While international hotels are expanding into Asia, local brands are also widening their footprint and raising the bar for guest experience and service.
“Many of our local hotel groups are setting the global standard for what excellence in high-end service and luxury means,” says Kaye Chon, dean and chair professor at the Hong Kong Polytechnic University’s School of Hotel and Tourism Management (SHTM).
Chon says that as a key provider of human resources to the hotel industry, the SHTM is conscious of trends and revises its curriculum whenever necessary. Hotel design and revenue management courses, for example, have recently been added to SHTM’s master’s curriculum.
“Every student that graduates with revenue-management knowledge has a competitive edge because this is an area every hotel wants to develop,” Chon says. He adds that social media marketing is another area where hotels are paying close attention.
He also points out that senior opportunities for females are growing, citing Rainy Chan, the first female and first Asian to manage the Hong Kong Peninsula Hotel, as a good example. “In Asia, the glass ceiling for female hotel staff has been broken,” he says.
There is, however, a shortage of young people joining the industry, he says, despite the career opportunities available. “As an industry, we must all work together to promote a better positive image of career opportunities in the hotel industry,” he says.
Sindy Tsui is general manager of human resources at The Hongkong and Shanghai Hotels – parent of The Peninsula brand – the oldest hotel group in Asia with operations going back 146 years.
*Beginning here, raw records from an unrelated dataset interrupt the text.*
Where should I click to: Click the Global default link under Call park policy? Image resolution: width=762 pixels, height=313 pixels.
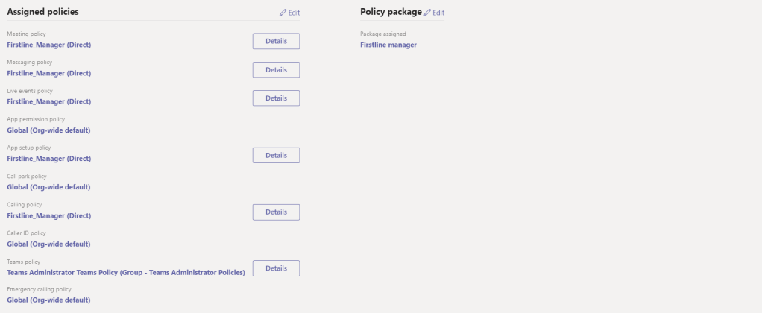(x=48, y=187)
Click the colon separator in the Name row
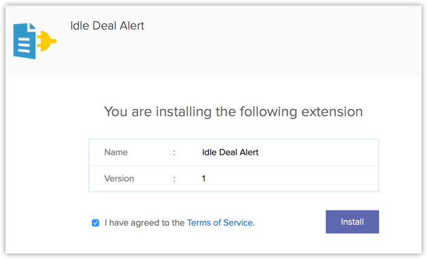Viewport: 427px width, 259px height. tap(174, 152)
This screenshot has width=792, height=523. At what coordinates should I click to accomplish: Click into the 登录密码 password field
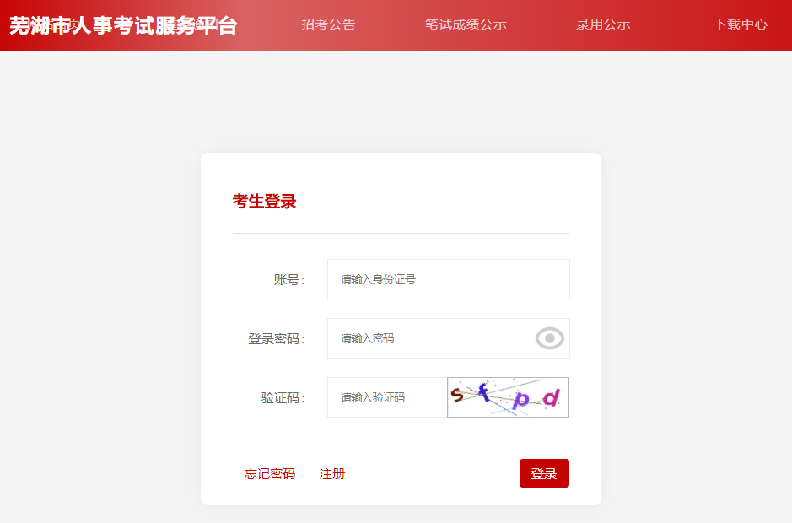[x=430, y=338]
She says the group has always taken a long-term view of recruiting and retaining employees.
“We provide comprehensive training and development opportunities, and bond with employees by looking after them in challenging times,” Tsui says. At the same time, the group is open-minded enough to consider taking on people who have not been trained in hospitality, but have the right attitude to learn and are committed a willingness to commit themselves to the profession. For young people who are interested in working in hotels, Tsui says the group often hires graduates from hotel schools or vocational hospitality programmes.
With diverse business interests in Asia, the US and Europe, and because of its geographical presence in different countries, the group is able to offer different career-development opportunities to employees who are qualified and willing to work in a foreign environment.
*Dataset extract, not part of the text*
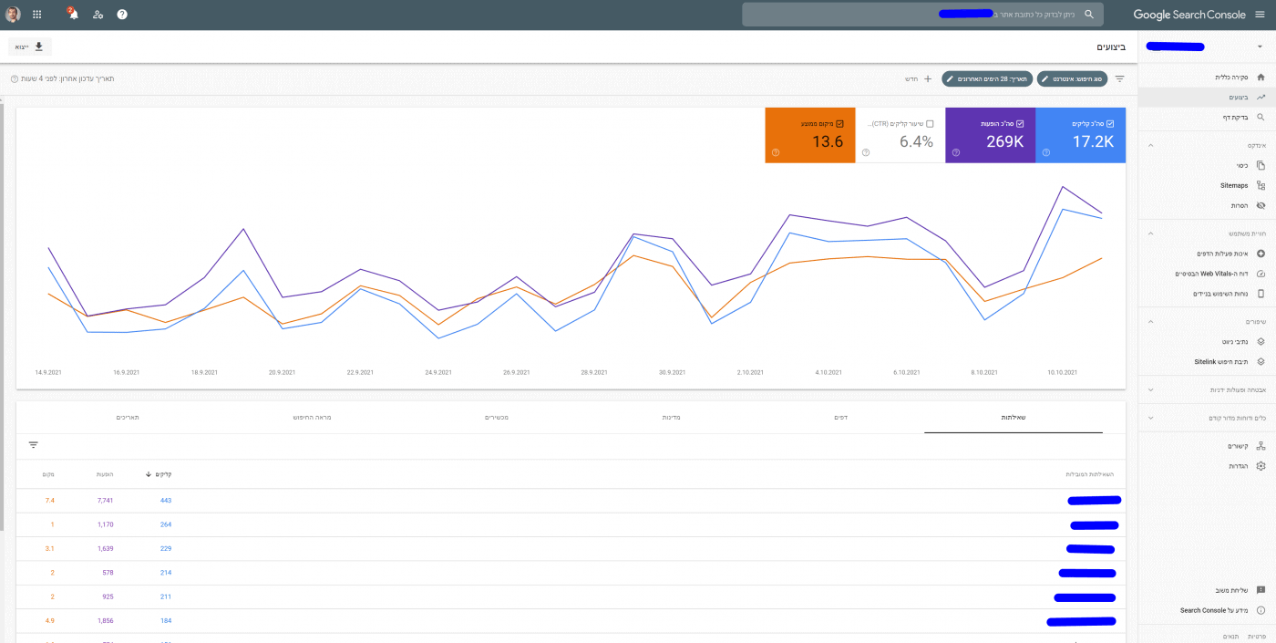The image size is (1276, 643).
Task: Open the property selector dropdown arrow
Action: click(1260, 46)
Duncan Palmer, regional director of operations, Indonesia, and managing director of The Langham, Hong Kong, says that as a young luxury hotel group, the Langham Hotel Group (LGH) has grown constantly since starting in 2003. “As such, a lot of the things we do today have been created with a young, passionate hospitality workforce in mind,” he says.
As the group continues to grow, Palmer says career opportunities are available not just in Hong Kong and China but also elsewhere in Asia. “As we begin to expand our portfolio into the US and ultimately into Europe, other career opportunities will also arise,” he says.
Expansion strategies, mainly in the Greater China region but also in Europe, are also creating advancement and career-development opportunities at the Mandarin Oriental Hotel Group.
“We take a long-term view of the business and an equally long-term view regarding developing talent,” says Paul Clark, the group’s Hong Kong director. He adds that a key goal is to attract, retain and develop staff to deliver the Mandarin Oriental’s high level of service and guest experience.
Referring to employees as “colleagues”, Clark says the group operates a colleague transfer system so staff are aware of opportunities within the company, including the chance to work in new locations. He says the group’s commitment to employee development frequently opens new career pathways. “We have experienced many positive outcomes when colleagues have been encouraged and supported to take on roles and career directions they have not previously considered,” Clark says.
When hiring, Clark says the hotel group looks for a good cultural fit and the ability to work in an autonomous environment. “Crucially, we look for passion and the ability to delight guests,” he says.
In addition to structured learning, e-learning and development programmes, the company sponsors MBA programmes for staff with high potential. The company has also developed graduate programmes focused on developing industry entrants into supervisors and junior managers.